- [Source text]:
I wanted to make a realistic looking flower.
The goal is to make it realistic even on a massive close-up, almost microscopic. So, this is more a material challege for me, rather than modelling (or perhaps I’m wrong?). I’m using the Cycles renderer.

In my current progress I feel that I’m missing something with the petals tissue, I don’t exactly know what. Therefore I ask for your feedback.

One note: the depth of field is very wide on purpose - at this stage I want to see the details of everything.

Cheers!



OK, so I’ve found an amazing close-up photo on Wikimedia Commons. Photo: Thomas Bresson


Looks like there’s lots of work ahead :slight_smile:

This photo should explain why I used so much pollen dust:
Imgur

Hey, welcome to Blender. It looks like you’re doing well with it. I’ve not seen the tutorial you’re talking about, but your renders are looking nice.

- [Written task]:
From the post about rendering a realistic flower, set down word for word the passage starting at "I wanted to" and ending at "for your feedback.".

- [Data block]:
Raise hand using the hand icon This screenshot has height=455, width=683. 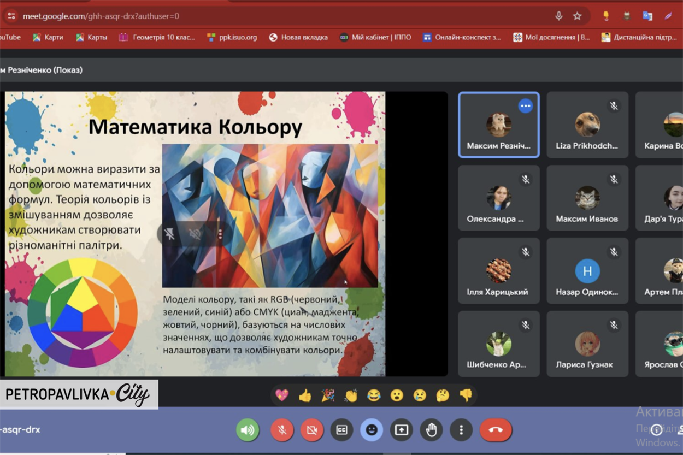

- [Response to the exercise]:
I wanted to make a realistic looking flower.
The goal is to make it realistic even on a massive close-up, almost microscopic. So, this is more a material challege for me, rather than modelling (or perhaps I’m wrong?). I’m using the Cycles renderer.

In my current progress I feel that I’m missing something with the petals tissue, I don’t exactly know what. Therefore I ask for your feedback.